Ben-imo is touted as a “superfood” in The Okinawa Program book (a book that makes wild promises to help you live a really long life, if you just eat & do like the Okinawans), no doubt because it’s rich in anthocyanin, an antioxidant that gives it and other purple foods (like eggplant and purple cabbage) their deep color. My favorite color, in fact!

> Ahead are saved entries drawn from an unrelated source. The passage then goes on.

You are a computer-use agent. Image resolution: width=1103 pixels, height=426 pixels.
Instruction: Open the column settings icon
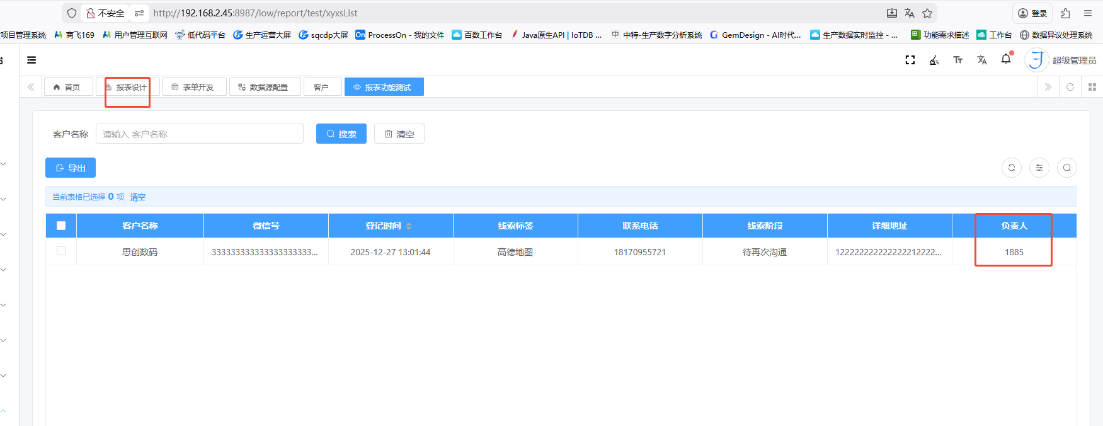(1039, 168)
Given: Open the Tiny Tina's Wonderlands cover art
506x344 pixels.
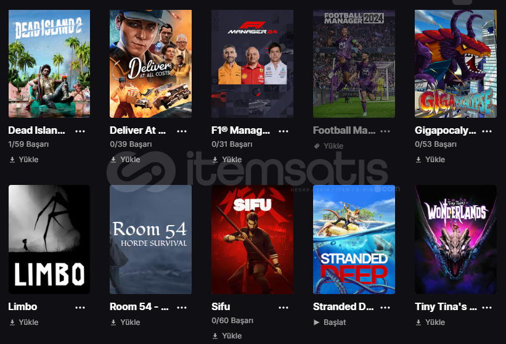Looking at the screenshot, I should pos(455,239).
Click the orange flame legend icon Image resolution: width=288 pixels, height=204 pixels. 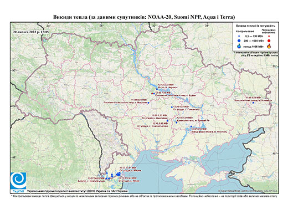(269, 46)
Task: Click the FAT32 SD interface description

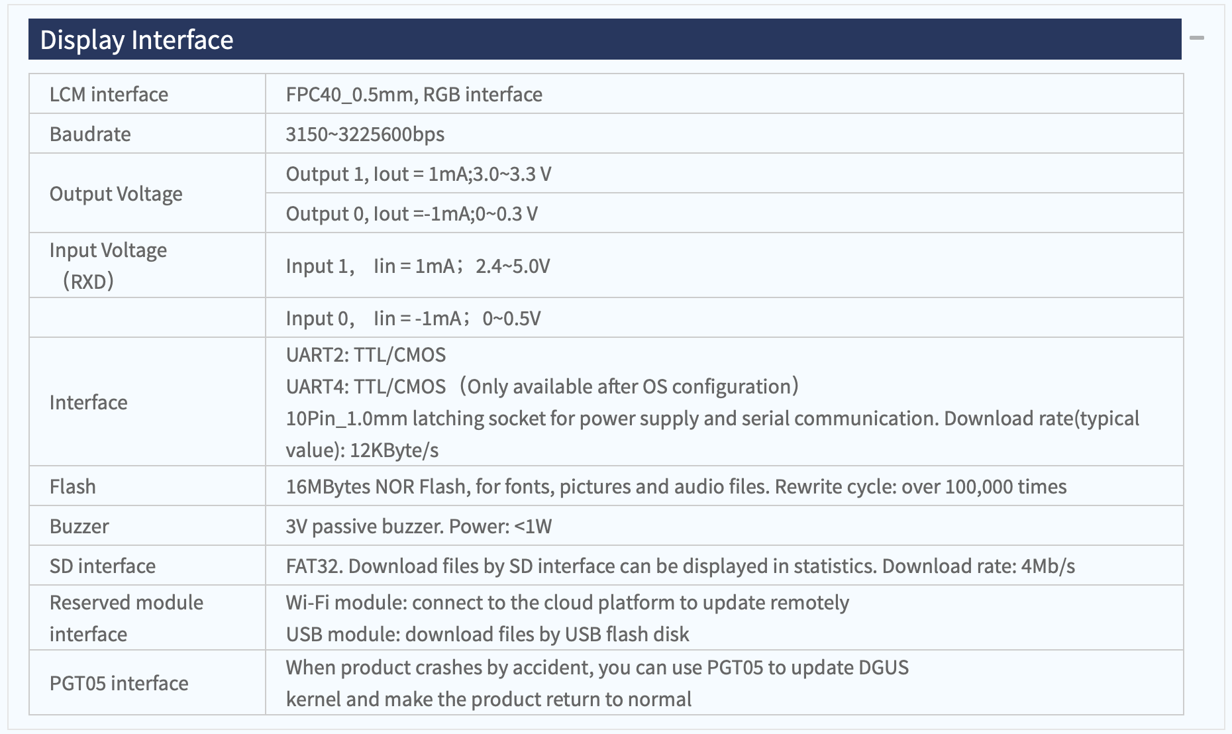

I got about 1/3 through this book, then got bored and skimmed the rest. Here are the “CliffsNotes”: For a long and happy life, eat lots of vegetables like ben-imo and goya (bitter melon), plus fish, ginger, fruit, and green tea, and get out in the sunshine, stay active, and be social and hang out with friends. I just saved you at least 5 hours, maybe 10. Your life is longer already!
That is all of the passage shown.